Una fuerte réplica del seísmo se siente en el centro de Italia

L'AQUILA, Italia (Reuters) - Una fuerte réplica sacudió el martes la región central de Italia donde el lunes se produjo un potente seísmo, informaron testigos.

La réplica, que se produjo alrededor de las 11.25 hora local (09:25 GMT), llegó a sentirse hasta en Roma, donde los muebles se movieron en los pisos más altos de los edificios.

No estaba claro si la réplica, que parecía ser la más fuerte de las varias producidas desde el lunes, había causado más daños en el área de los Abruzos donde más se sintió el terremoto de entre 5,8 y 6,3 grados en la escala de Richter que causó al menos 179 muertos y 1.500 heridos.
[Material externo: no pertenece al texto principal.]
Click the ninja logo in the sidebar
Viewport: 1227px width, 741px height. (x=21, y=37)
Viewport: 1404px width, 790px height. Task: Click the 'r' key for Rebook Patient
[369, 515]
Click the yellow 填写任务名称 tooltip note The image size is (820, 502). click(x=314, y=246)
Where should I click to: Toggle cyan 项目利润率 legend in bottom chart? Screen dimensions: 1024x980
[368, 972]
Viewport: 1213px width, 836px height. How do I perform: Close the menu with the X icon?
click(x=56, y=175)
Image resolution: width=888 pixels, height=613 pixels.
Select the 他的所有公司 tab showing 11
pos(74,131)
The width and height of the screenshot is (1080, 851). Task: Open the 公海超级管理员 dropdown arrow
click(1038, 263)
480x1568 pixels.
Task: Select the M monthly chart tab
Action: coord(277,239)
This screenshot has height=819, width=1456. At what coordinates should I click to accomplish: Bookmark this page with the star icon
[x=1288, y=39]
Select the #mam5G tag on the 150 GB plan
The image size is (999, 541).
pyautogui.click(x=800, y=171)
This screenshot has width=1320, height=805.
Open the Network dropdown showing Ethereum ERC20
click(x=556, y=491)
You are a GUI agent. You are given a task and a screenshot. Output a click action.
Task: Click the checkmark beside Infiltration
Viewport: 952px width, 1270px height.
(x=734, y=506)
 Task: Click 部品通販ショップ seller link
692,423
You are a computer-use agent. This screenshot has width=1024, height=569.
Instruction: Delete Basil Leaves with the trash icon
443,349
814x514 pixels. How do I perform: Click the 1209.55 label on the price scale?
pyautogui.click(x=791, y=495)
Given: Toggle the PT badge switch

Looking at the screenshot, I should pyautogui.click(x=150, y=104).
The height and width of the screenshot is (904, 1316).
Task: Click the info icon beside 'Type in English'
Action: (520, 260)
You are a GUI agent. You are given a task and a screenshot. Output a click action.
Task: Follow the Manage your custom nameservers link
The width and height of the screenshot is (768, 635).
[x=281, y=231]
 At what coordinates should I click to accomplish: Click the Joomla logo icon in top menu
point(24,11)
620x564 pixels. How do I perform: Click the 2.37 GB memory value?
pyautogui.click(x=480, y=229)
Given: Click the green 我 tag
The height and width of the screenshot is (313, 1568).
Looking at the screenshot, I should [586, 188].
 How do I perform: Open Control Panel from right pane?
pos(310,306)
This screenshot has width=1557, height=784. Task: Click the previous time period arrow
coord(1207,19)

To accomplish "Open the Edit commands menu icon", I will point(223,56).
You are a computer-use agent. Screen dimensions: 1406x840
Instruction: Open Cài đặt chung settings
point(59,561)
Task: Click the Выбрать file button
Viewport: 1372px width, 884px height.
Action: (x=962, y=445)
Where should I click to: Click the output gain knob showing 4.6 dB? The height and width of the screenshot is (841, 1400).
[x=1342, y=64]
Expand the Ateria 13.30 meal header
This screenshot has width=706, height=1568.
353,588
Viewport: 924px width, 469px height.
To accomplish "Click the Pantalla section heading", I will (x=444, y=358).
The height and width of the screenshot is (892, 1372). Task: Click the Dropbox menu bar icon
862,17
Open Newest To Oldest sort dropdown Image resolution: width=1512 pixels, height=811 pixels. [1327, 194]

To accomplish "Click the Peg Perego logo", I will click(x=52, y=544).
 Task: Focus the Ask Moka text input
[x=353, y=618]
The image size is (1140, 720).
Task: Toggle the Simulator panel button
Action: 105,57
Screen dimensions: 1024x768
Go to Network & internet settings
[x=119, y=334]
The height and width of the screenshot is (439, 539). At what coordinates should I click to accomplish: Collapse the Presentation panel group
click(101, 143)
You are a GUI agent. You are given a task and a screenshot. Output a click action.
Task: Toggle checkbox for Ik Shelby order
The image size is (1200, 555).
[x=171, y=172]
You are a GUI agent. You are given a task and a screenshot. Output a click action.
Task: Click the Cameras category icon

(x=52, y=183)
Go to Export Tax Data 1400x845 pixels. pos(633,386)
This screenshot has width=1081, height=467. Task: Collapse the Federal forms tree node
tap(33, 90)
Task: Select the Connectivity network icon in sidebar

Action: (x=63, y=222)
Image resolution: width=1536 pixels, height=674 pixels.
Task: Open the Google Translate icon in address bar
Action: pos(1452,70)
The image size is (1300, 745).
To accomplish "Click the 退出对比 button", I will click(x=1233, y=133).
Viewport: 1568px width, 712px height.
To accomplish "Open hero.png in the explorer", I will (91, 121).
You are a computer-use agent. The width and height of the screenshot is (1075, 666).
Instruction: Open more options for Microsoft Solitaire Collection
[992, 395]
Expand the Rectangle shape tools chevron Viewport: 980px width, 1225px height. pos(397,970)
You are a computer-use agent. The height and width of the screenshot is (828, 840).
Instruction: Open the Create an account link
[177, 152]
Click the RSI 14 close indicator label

Según el Centro Geológico de Estados Unidos, la réplica tuvo una intensidad de 4,9, y su centro se situó a 10 kilómetros de profundidad a unos 87 kilómetros al noreste de Roma.

Mientras, los equipos de rescate usaban el martes palas mecánicas y sus propias manos para buscar a supervivientes del peor seísmo en Italia en tres décadas. Según los datos de Protección Civil, hay 34 desaparecidos.

A las 2 de la mañana fue encontrada entre los escombros de un edificio de cuatro plantas que se había derrumbado en el centro de la ciudad de L'Aquila, abandonado por la población, una estudiante de 24 años que llevaba un día bajo los bloques de cemento armado.

"Ha sido un salvamento muy delicado entre restos peligrosos (...) Hemos hablado con ella (...) Al final ha dicho que invitará a un café a todos", declaró Aldo Zambardino, del servicio de socorro.

La residencia de estudiantes de esta localidad de 68.000 habitantes situada en la montañosa región de los Abruzos se derrumbó en la madrugada del lunes por el terremoto que se produjo poco después de las 03.30 hora local (01:30 GMT), sorprendiendo a las personas mientras dormían y destrozando viviendas, antiguas iglesias y otros edificios en 26 ciudades y pueblos.

Los padres y otros familiares pasaron la noche esperando noticias de los suyos. Unas 100 personas han sido sacadas con vida de entre los escombros, mientras quedan 40 cadáveres sin identificar.

Los pueblos de la zona resultaron destrozados. En Onna, que tenía unos 250 habitantes, han muerto al menos 38.

Muchos habitantes de L'Aquila pasaron la noche en sus coches, mientras siguen llegando tiendas para los que han perdido su hogar. Protección Civil ha calculado en unas 17.000 personas las que necesitan refugio.

En la ciudad se han erigido cinco campamentos en campos de fútbol y jardines, pero muchos fueron dirigidos a hoteles de la costa adriática.

El martes amaneció frío y soleado, después de una noche en la que la lluvia complicó las tareas de rescate. Largas colas se formaron en los campamentos para recibir el desayuno.

ESTADO DE EMERGENCIA

El primer ministro, Silvio Berlusconi, declaró el estado de emergencia nacional y dijo que el Gobierno dará 30 millones de euros para la asistencia inmediata, a los cuales se añadirán "importantes" recursos estructurales y centenares de millones de euros de un fondo de la Unión Europea.

En L'Aquila, Protección Civil calcula que dos tercios de los edificios han quedado dañados. La policía patrulla las calles de la ciudad y ha detenido a varias personas por saqueos.

Este es el peor terremoto en Italia desde noviembre de 1980, cuando 2.735 persone murieron en Irpinia en un seísmo de magnitud 6,5.

Mientras los mensajes de condolencias llegaban desde todo el mundo, los políticos italianos dejaban de lado sus rivalidades y se unían en el duelo.

Pero aún así había lugar para la controversia. Hace semanas, un científico italiano predijo un seísmo importante en la zona basándose en el gas radón hallado en áreas sísmicamente activas, pero fue denunciado a la policía por causar alarma y fue obligado a retirar sus descubrimientos de Internet.